Furthermore, our immunohistochemical analysis demonstrated that Gal-3 is predominantly present in cytoplasm of pituitary adenoma cells rather than nucleus. Similar findings have been suggested from the studies of tongue [27] and prostate cancer [28]. In those studies, a poorer disease-free survival was associated with the reduced expression of Gal-3 in the nucleus, and the increased disease progression was attributed to the cytoplasmic expression of Gal-3, respectively. Gal-3 is located in both intracellular and extracellular spaces, including the cell surface or the extracellular matrix [15,29]. Its localization is dependent on the tissue, cell type, the proliferative state of the cells and the levels of differentiation [29,30,31]. Information on cellular localization of Gal-3 may also be valuable in understanding progression of pituitary adenoma cells because of its roles in tumor cell proliferation and differentiation.

Gal-3 is not an oncogene and the mechanisms involved in its tumorgenesis in pituitary adenomas remains to be studied. So far, different mechanisms have been proposed, including carbohydrate-mediated homotypic aggregation, angiogenesis, and inhibition of apoptosis [15,29]. It may also be attributed to promotion of tumor transformation and metastasis through its regulation on cell cycle [29]. According to a multistep theory, molecular genetic alteration is the initial event that leads to cell transformation in pituitary tumor, and progression of tumor cells are further dependent on hormonal and/growth factor stimulation [32,33,34,35,36]. A series of cyclins and cyclin-dependent kinases (cdks) are known to play a central role in the regulation of cell cycle progression [34,37], and their activity is modulated by cdk inhibitors. Mice lacking p27^kip1, a cdk inhibitor, have an increased propensity to develop multiorgan neoplasia, such as pituitary tumor [38,39,40]. Interestingly, mutations of the p27^kip1 gene do not seem to play a role in human pituitary carcinogenesis [34,40], however Gal-3 expression was markedly elevated in p27-null mice that develop pituitary hyperplasia and intermediated lobe of ACTH cell pituitary tumors [17,41,42].

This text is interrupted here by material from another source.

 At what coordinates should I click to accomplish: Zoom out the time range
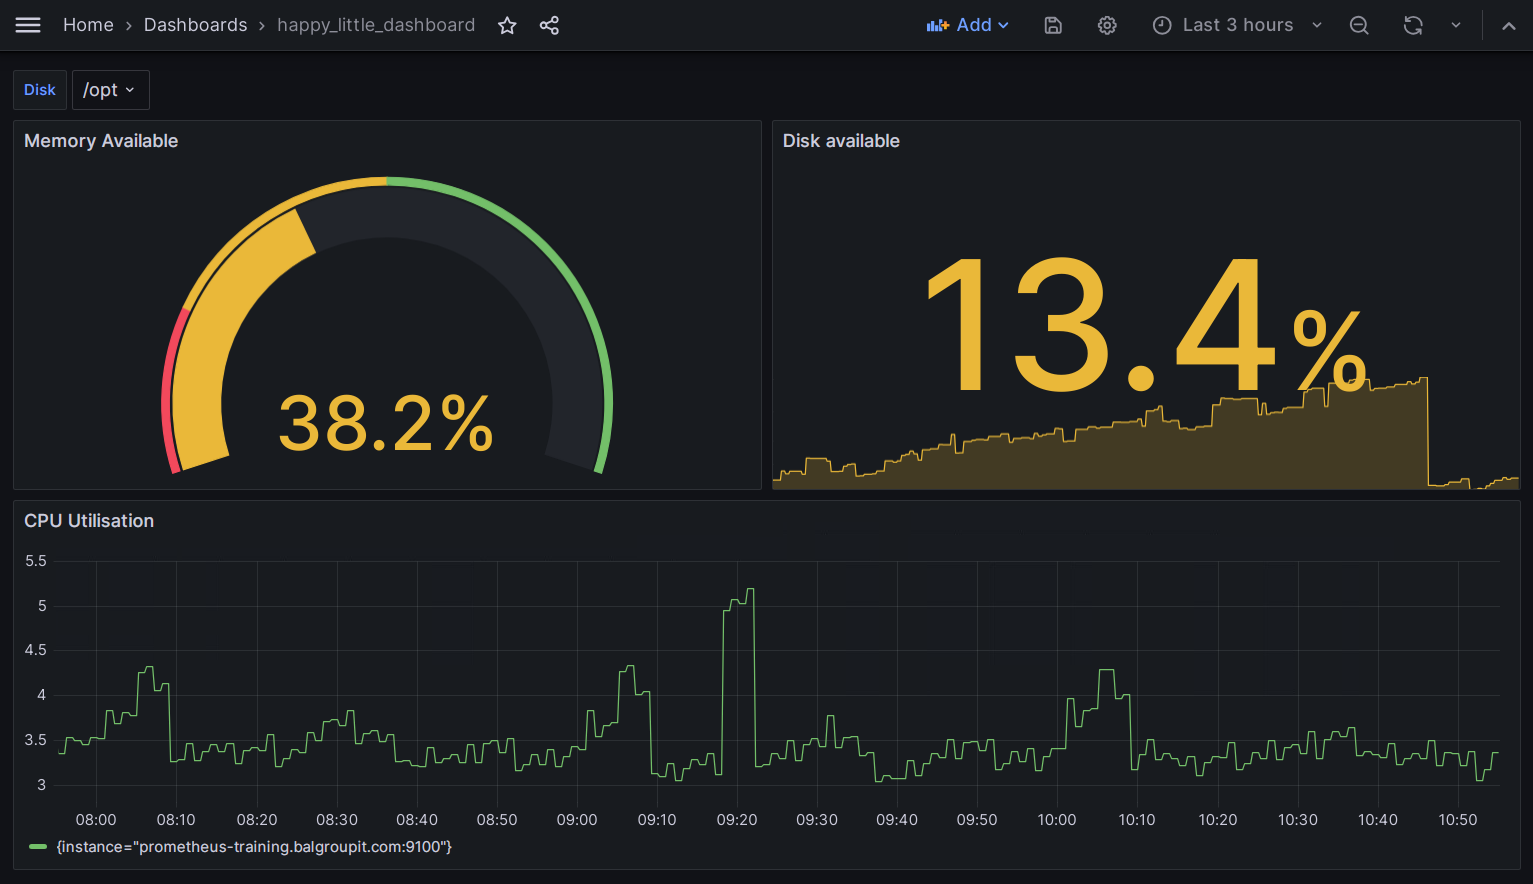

The true incidence of PA may be underestimated since certain types of tumors are in slow growth and do not give rise to clinical symptoms [34]. To date, only a few molecular events leading to pituitary tumors have been proposed [17,43]. Although the underlying actions involved in Gal-3 is vastly unclear, our study supports the potential application of Gal-3 in providing information on progression and invasion of pituitary adenomas when combined with clinical data. The current study is designed to provide direct and clinical evidence suggesting that Gal-3 may play an important role in prognosis of pituitary adenoma. According to this study and others, it is rationale to engage further studies on siRNA-based treatment with patients who histologically express a high level of Gal-3 in pituitary adenoma.